Promouvoir le lait local au Sahel, les enseignements de Nariindu

Étude/Synthèse/Article
Langue(s) : Français
Thématiques : Elevage, Transformation et filière

Le lait du Niger n'est que faiblement valorisé et commercialisé alors que la demande urbaine est forte et en augmentation constante. Les laiteries de Niamey s'approvisionnent à 85 % en poudre de lait importée.

Le projet Nariindu a développé une solution innovante de centre de collecte paysan multi-services. Les enseignements du projet sont utiles pour le plaidoyer en faveur du soutien à l'agro-pastoralisme sahélien.

Résultats du projet Nariindu

Un premier centre de collecte a été mis en place dès 2008 à Hamdallaye, à proximité de Niamey.
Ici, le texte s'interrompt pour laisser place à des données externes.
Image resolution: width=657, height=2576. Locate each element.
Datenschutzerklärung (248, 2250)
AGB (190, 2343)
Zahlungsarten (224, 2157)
Les acquis de ce premier projet ont été capitalisés pour la phase suivante pour laquelle l'Iram s'est impliqué. Un deuxième centre de collecte multiservices a ouvert à Kollo fin 2012. 
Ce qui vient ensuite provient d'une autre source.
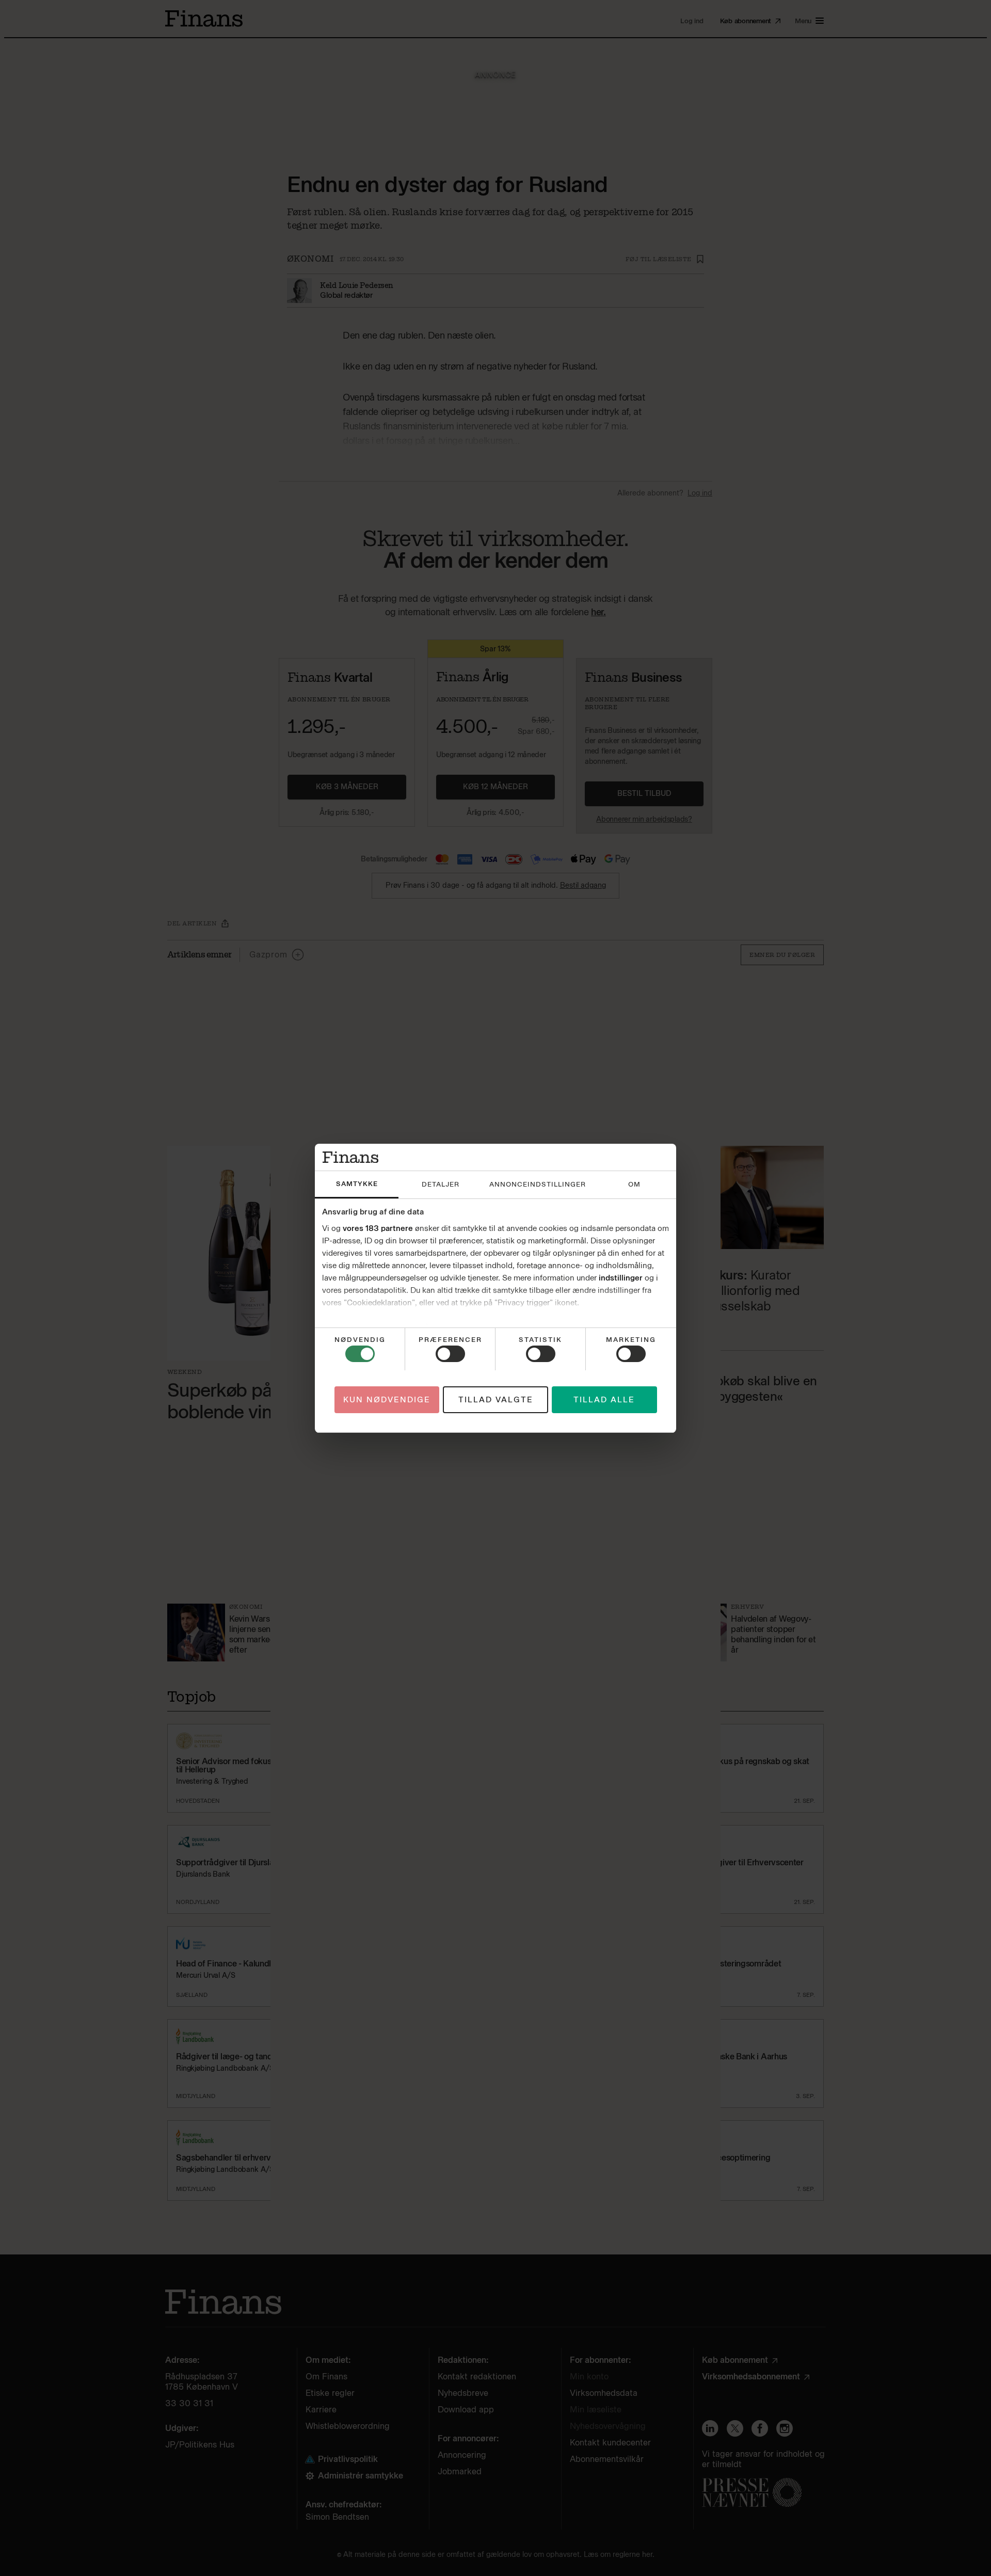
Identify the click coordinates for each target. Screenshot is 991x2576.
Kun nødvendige (386, 1399)
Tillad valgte (495, 1399)
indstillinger (621, 1278)
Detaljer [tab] (440, 1184)
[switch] (450, 1354)
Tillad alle (604, 1399)
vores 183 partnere (378, 1228)
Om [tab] (634, 1184)
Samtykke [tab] (357, 1184)
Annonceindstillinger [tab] (537, 1184)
Les éléments importants du modèle sont :

- la multiplicité des services (collecte et commercialisation, approvisionnement en aliment du bétail, conseil technique) ;

- gouvernance paysanne (les centres sont gérés par UPROLAIT et KAWTAL, deux coopératives) ;

- localisation dans un bassin de production importation ;

- liaison à l’aval avec un industriel (demandeur de lait local en quantité et qualité) ;

- collecter plutôt que transformer (à la différence des minilaiteries) afin de toucher un plus grand nombre d’éleveurs.

En 2014, les deux centres ont collecté chacun plus de 1 000 litres par jour en 2014, et davantage encore en 2015. Les volumes collectés sont en constante augmentation et la forte demande de lait cru sur Niamey n'est toujours pas entièrement satisfaite. Un seuil d'environ 3 500 litres / jour est à atteindre avant de pouvoir lancer une ligne de produits "10 % locaux". Les volumes collectés sont largement supérieurs à ceux collectés par la plupart des minilaiteries de la sous-région. Le modèle privilégie des revenus réguliers pour un grand nombre d'éleveurs à des revenus importants liés à la transformation du lait pour un petit nombre d'éleveurs. Pour inciter à la collecte et limiter les frais de transport pour SOLANI le prix au litre négocié avec les OP est variable en fonction des volumes.

Les recommandations importantes

- Avec l'augmentation des flux financiers, il faut professionnaliser la gestion des centres, renforcer le contrôle interne et mettre en place des audits externes.

- Pour gérer la variation saisonnière de la collecte, une collecte mobile (camion réfrigéré se déplaçant avec le cheptel vers les zones de pâturage) est envisagée par SOLANI. 

- L'appui à la mobilisation et à la fidélisation des collecteurs privés (15 à 20 collecteurs par centre, généralement équipés de motos) a été un élément déterminant pour l'atteinte des objectifs de collecte.

- Les revenus du lait cru ont parfois été captés par les hommes au sein des foyers mais les revenus du ménage ont globalement augmenté et la traite du soir a été réservée aux femmes. Il faudrait toutefois analyser plus précisément les impacts pour les femmes et pour l'état nutritionnel de la famille.

Les enseignements pour les filières lait local au Sahel

En périphérie de Niamey, on constate que la plupart des minilaiteries créées pour valoriser le lait local se sont tournées progressivement vers la poudre de lait. Toutes les laiteries industrielles ou locales, supposées proches des éleveurs, ont recours à la poudre de lait, produite par des agricultures ultra-compétitives et subventionnées. C'est une réalité à prendre en compte et vouloir concurrencer la poudre de lait importée est illusoire. Toutefois les systèmes agro-pastoraux sahéliens sont cruciaux pour la mise à profit d'espaces naturels souvent arides et la création d'emplois sur ces territoires. Il appartient alors aux décideurs de voir quels sont les modèles les plus favorables aux petits éleveurs. Pour l'Iram, les acteurs locaux peuvent s'appuyer sur les acteurs dominants en place comme SOLANI. Les centres de collecte nécessitent peu de moyens, c'est sur l'industriel que repose la charge de la transformation et de la vente (et cette industrie a le savoir-faire, les réseaux et les moyens appropriés). 

Les coopératives de producteurs ont joué un rôle important dans la négociation des prix et des marges. SOLANI avait échoué par le passé à dynamiser la production locale en augmentant ses prix payés car toute l'augmentation était captée par les collecteurs. Les OP sont importantes pour mobiliser les producteurs et les inciter à améliorer leurs performances.

Ce projet a bénéficié de financements Fondation de France (appel 2011) et CFSI/AFD (appel 2014) dans le cadre du programme de Promotion de l'agriculture familiale en Afrique de l'Ouest.